Likewise, a substantial body of research revolves around rehabilitation and patients’ adaptation to their new health state and living conditions following a cardiovascular event. Chow et al. [32] points out the importance of this research in driving improvements in patient outcomes. Indeed, the increase in scientific output on stroke contributed to reducing its associated mortality, and in turn, these positive trends have led researchers to direct more attention to aspects like pain management and rehabilitation.
The presence of lung and colorectal cancer in the cluster on neoplasms responds to the fact that these are among the cancers causing the highest mortality in very old people [3, 4]. On the other hand, the importance of skin neoplasms in our results is probably due to different factors, for example, the aggressiveness of melanomas among elderly people or the challenges for oncological practice derived from treatment complexity in people with multiple comorbidities [52]. Other important issues have to do with the fragility of aging skin and environmental factors like solar radiation, making skin care in very old people a priority for dermatological research [53].
The cluster on neoplasms also includes an important line of research on anti-vascular endothelial growth factor A (anti-VEGF) treatments, both for different cancers and for age-related macular degeneration.

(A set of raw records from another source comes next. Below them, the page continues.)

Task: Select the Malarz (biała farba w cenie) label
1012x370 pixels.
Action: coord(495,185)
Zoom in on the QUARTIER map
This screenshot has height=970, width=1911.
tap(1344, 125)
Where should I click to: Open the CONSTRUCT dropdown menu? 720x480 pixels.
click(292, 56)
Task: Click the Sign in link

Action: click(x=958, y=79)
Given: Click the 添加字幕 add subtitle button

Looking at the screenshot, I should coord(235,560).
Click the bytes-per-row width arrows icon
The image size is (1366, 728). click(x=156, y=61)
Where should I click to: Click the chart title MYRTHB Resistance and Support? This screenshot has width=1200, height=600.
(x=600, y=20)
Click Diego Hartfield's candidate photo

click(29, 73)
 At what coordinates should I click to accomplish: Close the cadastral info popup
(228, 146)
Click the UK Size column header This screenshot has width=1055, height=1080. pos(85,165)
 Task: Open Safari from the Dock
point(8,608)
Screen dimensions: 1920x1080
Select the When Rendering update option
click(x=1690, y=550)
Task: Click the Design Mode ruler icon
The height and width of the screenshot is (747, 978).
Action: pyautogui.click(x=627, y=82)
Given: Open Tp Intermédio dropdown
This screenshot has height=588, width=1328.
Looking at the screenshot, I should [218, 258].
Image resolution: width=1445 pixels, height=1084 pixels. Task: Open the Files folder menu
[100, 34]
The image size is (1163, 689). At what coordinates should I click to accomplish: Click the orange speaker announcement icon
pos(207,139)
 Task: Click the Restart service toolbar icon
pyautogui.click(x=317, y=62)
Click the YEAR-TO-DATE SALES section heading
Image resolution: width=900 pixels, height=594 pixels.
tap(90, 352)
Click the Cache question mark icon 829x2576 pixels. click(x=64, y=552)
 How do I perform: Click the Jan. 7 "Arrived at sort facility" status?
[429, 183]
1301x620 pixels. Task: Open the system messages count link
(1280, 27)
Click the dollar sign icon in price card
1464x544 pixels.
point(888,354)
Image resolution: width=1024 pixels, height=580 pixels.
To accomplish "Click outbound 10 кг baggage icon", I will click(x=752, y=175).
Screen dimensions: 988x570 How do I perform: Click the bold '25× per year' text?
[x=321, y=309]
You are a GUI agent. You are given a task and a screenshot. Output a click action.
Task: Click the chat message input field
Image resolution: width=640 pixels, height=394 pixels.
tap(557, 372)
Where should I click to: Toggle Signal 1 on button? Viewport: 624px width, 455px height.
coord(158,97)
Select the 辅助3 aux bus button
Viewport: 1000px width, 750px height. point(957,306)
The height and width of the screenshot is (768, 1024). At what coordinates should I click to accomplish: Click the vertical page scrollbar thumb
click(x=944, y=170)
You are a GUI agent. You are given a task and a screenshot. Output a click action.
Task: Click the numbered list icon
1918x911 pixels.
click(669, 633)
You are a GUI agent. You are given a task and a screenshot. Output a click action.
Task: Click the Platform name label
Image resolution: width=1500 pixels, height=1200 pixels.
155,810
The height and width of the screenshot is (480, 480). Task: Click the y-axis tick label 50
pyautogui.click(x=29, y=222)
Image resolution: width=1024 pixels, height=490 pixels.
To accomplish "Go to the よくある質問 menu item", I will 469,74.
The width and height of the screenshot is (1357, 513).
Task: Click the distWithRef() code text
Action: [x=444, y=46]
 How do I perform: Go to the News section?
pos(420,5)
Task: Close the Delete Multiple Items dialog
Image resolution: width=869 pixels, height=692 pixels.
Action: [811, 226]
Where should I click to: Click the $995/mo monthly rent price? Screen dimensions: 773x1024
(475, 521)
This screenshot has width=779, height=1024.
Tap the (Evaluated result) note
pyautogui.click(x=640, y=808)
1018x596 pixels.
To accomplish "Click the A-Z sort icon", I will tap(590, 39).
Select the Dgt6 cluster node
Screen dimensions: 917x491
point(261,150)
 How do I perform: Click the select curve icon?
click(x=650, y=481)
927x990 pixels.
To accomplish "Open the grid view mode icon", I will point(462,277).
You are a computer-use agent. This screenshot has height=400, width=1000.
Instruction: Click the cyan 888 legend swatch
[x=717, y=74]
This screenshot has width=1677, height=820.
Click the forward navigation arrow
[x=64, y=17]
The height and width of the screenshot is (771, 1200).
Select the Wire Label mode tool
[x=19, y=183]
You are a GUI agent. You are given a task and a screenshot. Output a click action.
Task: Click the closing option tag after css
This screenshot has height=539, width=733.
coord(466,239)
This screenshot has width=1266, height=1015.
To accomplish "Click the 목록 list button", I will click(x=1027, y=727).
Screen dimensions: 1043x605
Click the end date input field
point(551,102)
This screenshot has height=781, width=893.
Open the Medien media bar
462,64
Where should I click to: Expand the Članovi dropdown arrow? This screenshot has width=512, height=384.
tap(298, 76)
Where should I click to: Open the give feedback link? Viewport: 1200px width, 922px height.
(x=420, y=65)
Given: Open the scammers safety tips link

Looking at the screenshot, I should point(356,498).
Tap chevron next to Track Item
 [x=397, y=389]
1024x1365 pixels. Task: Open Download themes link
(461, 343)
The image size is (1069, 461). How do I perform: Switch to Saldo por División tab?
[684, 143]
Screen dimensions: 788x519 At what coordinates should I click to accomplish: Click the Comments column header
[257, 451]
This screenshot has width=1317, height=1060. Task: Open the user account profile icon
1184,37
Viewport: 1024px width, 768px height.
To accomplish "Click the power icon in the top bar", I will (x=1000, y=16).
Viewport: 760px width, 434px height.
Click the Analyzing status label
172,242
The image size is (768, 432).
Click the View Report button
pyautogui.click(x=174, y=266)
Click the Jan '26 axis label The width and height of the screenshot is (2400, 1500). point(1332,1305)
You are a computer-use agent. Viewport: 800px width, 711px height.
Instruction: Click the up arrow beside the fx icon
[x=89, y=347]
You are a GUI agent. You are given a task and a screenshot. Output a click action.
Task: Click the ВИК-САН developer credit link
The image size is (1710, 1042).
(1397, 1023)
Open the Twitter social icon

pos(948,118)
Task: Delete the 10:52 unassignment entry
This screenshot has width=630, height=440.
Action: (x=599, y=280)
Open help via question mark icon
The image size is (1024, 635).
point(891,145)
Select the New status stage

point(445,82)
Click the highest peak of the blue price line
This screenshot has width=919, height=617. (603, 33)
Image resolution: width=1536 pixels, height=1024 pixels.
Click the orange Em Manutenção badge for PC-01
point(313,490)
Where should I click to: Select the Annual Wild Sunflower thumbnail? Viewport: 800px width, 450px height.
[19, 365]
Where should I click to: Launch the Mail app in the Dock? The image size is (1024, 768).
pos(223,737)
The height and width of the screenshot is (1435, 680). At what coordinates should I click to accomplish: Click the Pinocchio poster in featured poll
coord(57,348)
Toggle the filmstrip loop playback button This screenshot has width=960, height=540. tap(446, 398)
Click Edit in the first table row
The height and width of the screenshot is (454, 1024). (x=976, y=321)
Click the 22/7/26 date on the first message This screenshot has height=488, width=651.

Although the latter is not a neoplasm, it is the primary cause of vision loss in old people and is mediated by VEGF. In any case, there are still many unanswered questions along this research stream, for example related to the best anti-VEGF medications or the identification of biomarkers that would enable better assessment of treatment efficacy [54].
Finally, the cluster around bacterial infections and anti-bacterial agents shows the importance of clinical entities like urinary tract infections and infections associated with the implantation of prostheses, especially those caused by staphylococci and Klebsiella spp., in very old people [55]. Urinary tract infections—often aggravated by bacterial resistance [56]—are the most common infections in this population due to the degenerative nature of the urinary tract [57], and they are also responsible for worsening patients’ functional status. Research addressing this problem has seen notable growth in the past several years around questions like multidrug resistance and the most appropriate treatments for different types of infections [33].